The passing grades range from A+ to D*. P is a passing grade, but it does not affect the student's academic score. Students can only receive an “I” grade if they have a passing average on coursework that has been completed and have well-defined parameters for completing course requirements that could result in a score better than the default grade. This score expresses the student's inability to demonstrate sufficient use of knowledge or application of Mathematics to achieve any of the grading scores below.

For a grade of C or better to replace a failing grade in cumulative G calculations, we imagine that this score would require students to demonstrate the use of higher-level content in questions where students must indicate the relevant mathematics and use the content correctly to solve complex problems. In addition, for the first 28 credits enrolled students attempt, a failing grade in a non-corrective or undeveloped 100-level course will be converted to an NC score.
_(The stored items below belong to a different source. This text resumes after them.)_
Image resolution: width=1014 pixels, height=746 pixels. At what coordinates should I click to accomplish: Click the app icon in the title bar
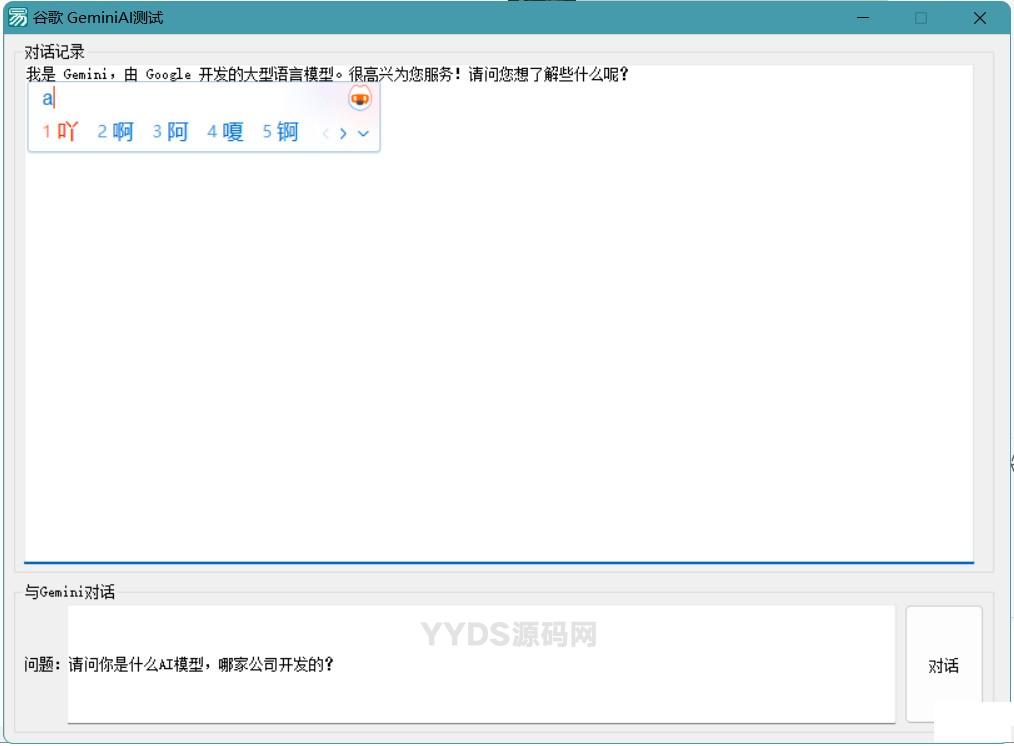click(x=18, y=17)
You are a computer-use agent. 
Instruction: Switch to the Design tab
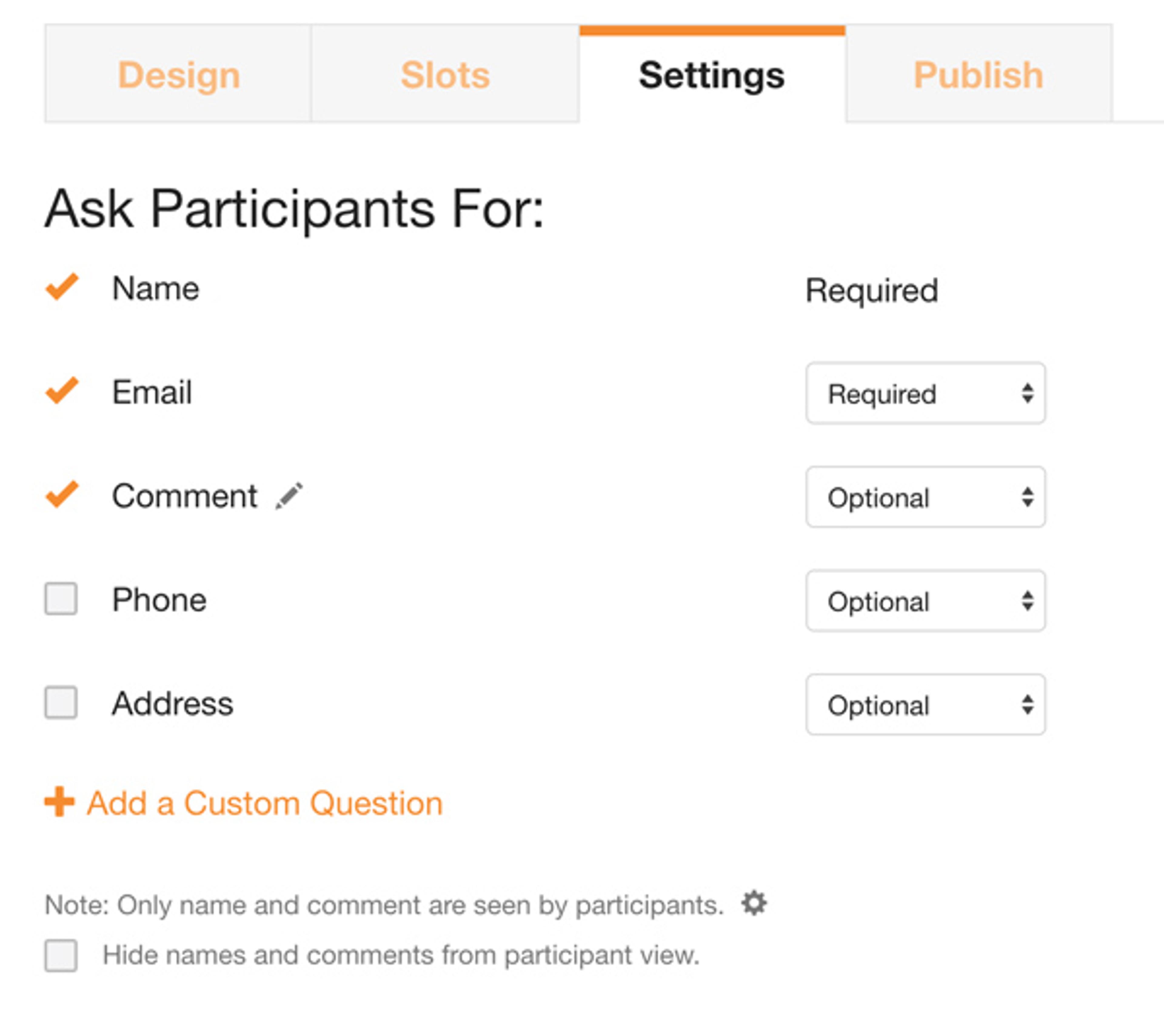179,75
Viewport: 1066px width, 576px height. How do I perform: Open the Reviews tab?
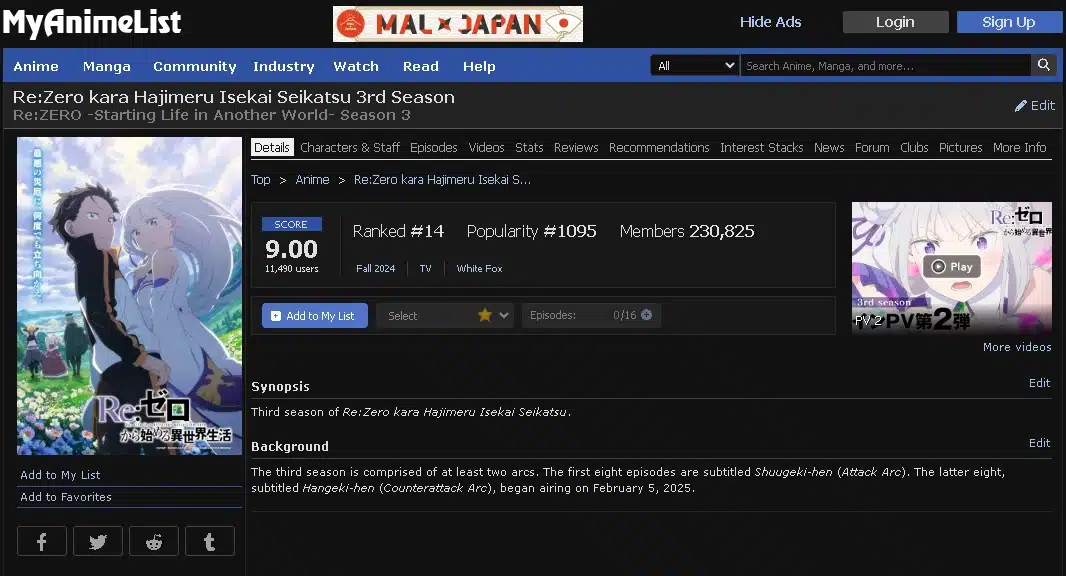pyautogui.click(x=576, y=147)
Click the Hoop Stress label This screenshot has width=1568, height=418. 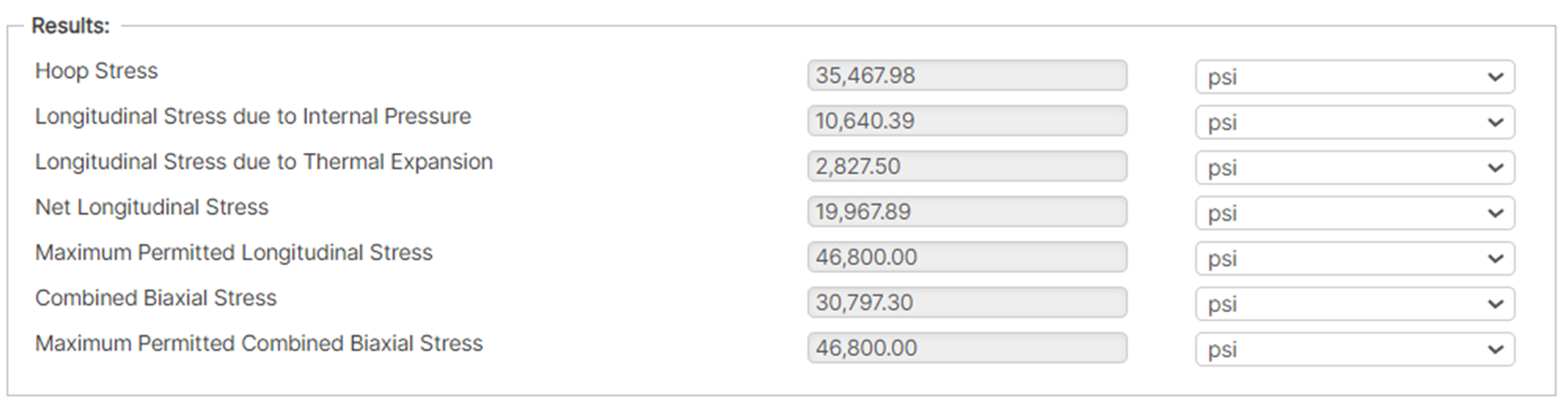coord(96,72)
As of September 1, 1990, pursuant to the resolution passed by the Board of Directors of the City University of New York, an undergraduate student who obtains an academic or administrative failure score calculated on the cumulative average of grade points may retake the course and, if he or she approves course completion with a grade of C or better, that the failing grade is no longer computed in G. This resolution applies to grades of C or better received for courses that were retaken in the fall semester of 1990 and, subsequently, replace the index value of grades failures obtained in courses taken in autumn 1984 and beyond.

As indicated in the following table, each grade has a numerical value, which is used to calculate the grade point average (GPA).